» **Work instructions**
Each line below containing the word "Билан" needs to be shown.

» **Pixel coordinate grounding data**
* * * *
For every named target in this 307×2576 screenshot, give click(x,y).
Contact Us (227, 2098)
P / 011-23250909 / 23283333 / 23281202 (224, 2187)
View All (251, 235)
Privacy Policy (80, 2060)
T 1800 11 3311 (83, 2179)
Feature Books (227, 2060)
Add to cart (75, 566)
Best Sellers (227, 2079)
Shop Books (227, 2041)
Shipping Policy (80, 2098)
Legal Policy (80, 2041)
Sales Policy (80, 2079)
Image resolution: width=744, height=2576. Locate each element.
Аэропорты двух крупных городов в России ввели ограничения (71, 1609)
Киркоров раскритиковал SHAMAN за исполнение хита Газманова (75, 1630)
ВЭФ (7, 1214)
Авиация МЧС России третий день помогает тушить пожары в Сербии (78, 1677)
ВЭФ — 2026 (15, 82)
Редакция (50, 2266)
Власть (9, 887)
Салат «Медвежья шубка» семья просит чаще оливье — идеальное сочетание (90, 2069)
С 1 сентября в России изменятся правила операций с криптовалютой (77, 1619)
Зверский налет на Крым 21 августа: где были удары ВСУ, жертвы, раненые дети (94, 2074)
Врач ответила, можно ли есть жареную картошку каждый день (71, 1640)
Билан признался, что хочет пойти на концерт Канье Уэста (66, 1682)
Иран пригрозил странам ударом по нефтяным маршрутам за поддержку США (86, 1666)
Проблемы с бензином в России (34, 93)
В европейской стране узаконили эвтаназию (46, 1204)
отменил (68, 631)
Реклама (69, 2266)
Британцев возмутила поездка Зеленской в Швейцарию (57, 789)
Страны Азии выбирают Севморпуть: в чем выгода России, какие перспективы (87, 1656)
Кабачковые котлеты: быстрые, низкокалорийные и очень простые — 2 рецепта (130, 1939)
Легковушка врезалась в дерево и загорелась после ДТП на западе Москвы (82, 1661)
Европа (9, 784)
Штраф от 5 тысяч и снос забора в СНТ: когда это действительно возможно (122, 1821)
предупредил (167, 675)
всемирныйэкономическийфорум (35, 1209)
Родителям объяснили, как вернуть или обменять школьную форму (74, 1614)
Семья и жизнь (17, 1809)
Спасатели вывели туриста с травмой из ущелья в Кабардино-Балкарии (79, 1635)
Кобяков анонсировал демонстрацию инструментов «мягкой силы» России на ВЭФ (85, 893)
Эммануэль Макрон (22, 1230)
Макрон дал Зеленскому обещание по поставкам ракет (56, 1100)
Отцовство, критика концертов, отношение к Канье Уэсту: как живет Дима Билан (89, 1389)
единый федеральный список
* * * *
» **Written response**
Билан признался, что хочет пойти на концерт Канье Уэста (66, 1682)
Отцовство, критика концертов, отношение к Канье Уэсту: как живет Дима Билан (89, 1389)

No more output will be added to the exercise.